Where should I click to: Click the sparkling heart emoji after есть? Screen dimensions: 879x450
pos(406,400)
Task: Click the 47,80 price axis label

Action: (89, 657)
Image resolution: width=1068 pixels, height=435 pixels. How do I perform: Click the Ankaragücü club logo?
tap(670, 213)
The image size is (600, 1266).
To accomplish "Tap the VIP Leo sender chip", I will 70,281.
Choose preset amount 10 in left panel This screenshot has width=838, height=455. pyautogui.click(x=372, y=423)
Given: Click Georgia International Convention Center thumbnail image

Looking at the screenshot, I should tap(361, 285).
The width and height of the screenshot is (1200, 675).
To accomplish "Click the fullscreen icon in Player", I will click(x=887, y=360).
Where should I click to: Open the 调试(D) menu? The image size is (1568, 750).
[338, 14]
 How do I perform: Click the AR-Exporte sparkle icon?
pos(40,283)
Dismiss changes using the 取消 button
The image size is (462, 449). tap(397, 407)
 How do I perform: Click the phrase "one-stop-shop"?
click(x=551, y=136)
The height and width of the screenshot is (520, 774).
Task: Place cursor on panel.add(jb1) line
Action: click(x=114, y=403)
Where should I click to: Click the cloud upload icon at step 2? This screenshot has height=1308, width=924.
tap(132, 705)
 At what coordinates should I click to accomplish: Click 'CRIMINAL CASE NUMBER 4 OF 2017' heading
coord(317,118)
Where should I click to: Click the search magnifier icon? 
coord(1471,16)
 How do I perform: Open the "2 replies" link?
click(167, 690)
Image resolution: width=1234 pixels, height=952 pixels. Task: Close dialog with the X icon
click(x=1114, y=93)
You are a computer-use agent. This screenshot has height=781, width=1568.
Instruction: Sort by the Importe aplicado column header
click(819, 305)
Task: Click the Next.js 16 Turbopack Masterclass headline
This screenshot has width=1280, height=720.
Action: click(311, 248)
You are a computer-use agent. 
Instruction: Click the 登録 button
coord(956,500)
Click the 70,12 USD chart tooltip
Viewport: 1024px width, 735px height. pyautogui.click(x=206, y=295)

* _WHAT IS REQUIRED_
Your answer should repeat every entry exactly.

* _RESPONSE_
Where should I click to: Click the sparkling heart emoji after есть? Screen dimensions: 879x450
pos(406,400)
Task: Click the 47,80 price axis label

Action: (89, 657)
Image resolution: width=1068 pixels, height=435 pixels. How do I perform: Click the Ankaragücü club logo?
tap(670, 213)
The image size is (600, 1266).
To accomplish "Tap the VIP Leo sender chip", I will 70,281.
Choose preset amount 10 in left panel This screenshot has width=838, height=455. pyautogui.click(x=372, y=423)
Given: Click Georgia International Convention Center thumbnail image

Looking at the screenshot, I should tap(361, 285).
The width and height of the screenshot is (1200, 675).
To accomplish "Click the fullscreen icon in Player", I will click(x=887, y=360).
Where should I click to: Open the 调试(D) menu? The image size is (1568, 750).
[338, 14]
 How do I perform: Click the AR-Exporte sparkle icon?
pos(40,283)
Dismiss changes using the 取消 button
The image size is (462, 449). tap(397, 407)
 How do I perform: Click the phrase "one-stop-shop"?
click(x=551, y=136)
The height and width of the screenshot is (520, 774).
Task: Place cursor on panel.add(jb1) line
Action: click(x=114, y=403)
Where should I click to: Click the cloud upload icon at step 2? This screenshot has height=1308, width=924.
tap(132, 705)
 At what coordinates should I click to accomplish: Click 'CRIMINAL CASE NUMBER 4 OF 2017' heading
coord(317,118)
Where should I click to: Click the search magnifier icon? 
coord(1471,16)
 How do I perform: Open the "2 replies" link?
click(167, 690)
Image resolution: width=1234 pixels, height=952 pixels. Task: Close dialog with the X icon
click(x=1114, y=93)
You are a computer-use agent. This screenshot has height=781, width=1568.
Instruction: Sort by the Importe aplicado column header
click(819, 305)
Task: Click the Next.js 16 Turbopack Masterclass headline
This screenshot has width=1280, height=720.
Action: click(311, 248)
You are a computer-use agent. 
Instruction: Click the 登録 button
coord(956,500)
Click the 70,12 USD chart tooltip
Viewport: 1024px width, 735px height. pyautogui.click(x=206, y=295)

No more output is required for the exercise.